Required action:
Nothing but the lines from the start of the entries through the line containing "Click the battery" should appear in the answer, each given exactly.

Records provided:
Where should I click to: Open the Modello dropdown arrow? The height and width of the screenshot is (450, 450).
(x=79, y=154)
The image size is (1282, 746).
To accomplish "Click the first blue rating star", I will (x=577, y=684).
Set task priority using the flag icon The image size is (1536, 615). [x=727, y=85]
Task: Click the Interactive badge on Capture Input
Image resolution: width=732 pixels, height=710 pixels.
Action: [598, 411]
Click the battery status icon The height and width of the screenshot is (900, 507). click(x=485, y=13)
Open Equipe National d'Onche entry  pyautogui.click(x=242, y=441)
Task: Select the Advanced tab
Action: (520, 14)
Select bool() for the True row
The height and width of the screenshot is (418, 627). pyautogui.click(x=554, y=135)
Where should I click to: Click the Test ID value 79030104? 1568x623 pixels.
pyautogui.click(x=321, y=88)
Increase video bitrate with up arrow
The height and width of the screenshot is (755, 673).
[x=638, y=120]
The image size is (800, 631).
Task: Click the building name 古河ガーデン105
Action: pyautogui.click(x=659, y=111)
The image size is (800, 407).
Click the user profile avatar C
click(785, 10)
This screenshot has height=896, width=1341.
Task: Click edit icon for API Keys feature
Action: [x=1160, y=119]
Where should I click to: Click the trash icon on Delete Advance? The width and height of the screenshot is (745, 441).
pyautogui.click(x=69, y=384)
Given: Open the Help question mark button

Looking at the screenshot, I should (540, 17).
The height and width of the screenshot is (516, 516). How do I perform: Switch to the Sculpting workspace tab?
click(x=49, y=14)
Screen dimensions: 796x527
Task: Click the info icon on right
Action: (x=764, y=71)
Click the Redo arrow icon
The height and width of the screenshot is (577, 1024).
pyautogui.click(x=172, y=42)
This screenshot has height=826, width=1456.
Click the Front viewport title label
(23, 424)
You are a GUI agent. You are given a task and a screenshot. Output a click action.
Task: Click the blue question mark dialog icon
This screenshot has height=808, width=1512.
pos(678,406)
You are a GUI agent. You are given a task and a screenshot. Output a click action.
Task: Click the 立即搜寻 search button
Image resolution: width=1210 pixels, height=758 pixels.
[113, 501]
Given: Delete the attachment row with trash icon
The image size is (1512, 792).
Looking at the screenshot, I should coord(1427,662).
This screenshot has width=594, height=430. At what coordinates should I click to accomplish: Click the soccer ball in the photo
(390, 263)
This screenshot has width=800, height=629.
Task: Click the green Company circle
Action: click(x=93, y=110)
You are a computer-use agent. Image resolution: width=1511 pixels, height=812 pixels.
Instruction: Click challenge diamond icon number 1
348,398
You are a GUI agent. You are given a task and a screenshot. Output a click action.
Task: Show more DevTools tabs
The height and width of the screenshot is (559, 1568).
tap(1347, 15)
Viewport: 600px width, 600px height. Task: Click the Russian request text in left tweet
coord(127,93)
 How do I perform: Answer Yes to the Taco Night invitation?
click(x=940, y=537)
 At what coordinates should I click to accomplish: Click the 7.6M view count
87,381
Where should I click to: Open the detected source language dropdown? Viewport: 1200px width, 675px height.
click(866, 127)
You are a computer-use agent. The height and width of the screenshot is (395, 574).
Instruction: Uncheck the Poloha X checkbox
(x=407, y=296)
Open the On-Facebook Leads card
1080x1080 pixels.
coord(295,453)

Task solution:
Where should I click to: Open the Modello dropdown arrow? The height and width of the screenshot is (450, 450).
(x=79, y=154)
The image size is (1282, 746).
To accomplish "Click the first blue rating star", I will (x=577, y=684).
Set task priority using the flag icon The image size is (1536, 615). [x=727, y=85]
Task: Click the Interactive badge on Capture Input
Image resolution: width=732 pixels, height=710 pixels.
Action: [598, 411]
Click the battery status icon The height and width of the screenshot is (900, 507). click(x=485, y=13)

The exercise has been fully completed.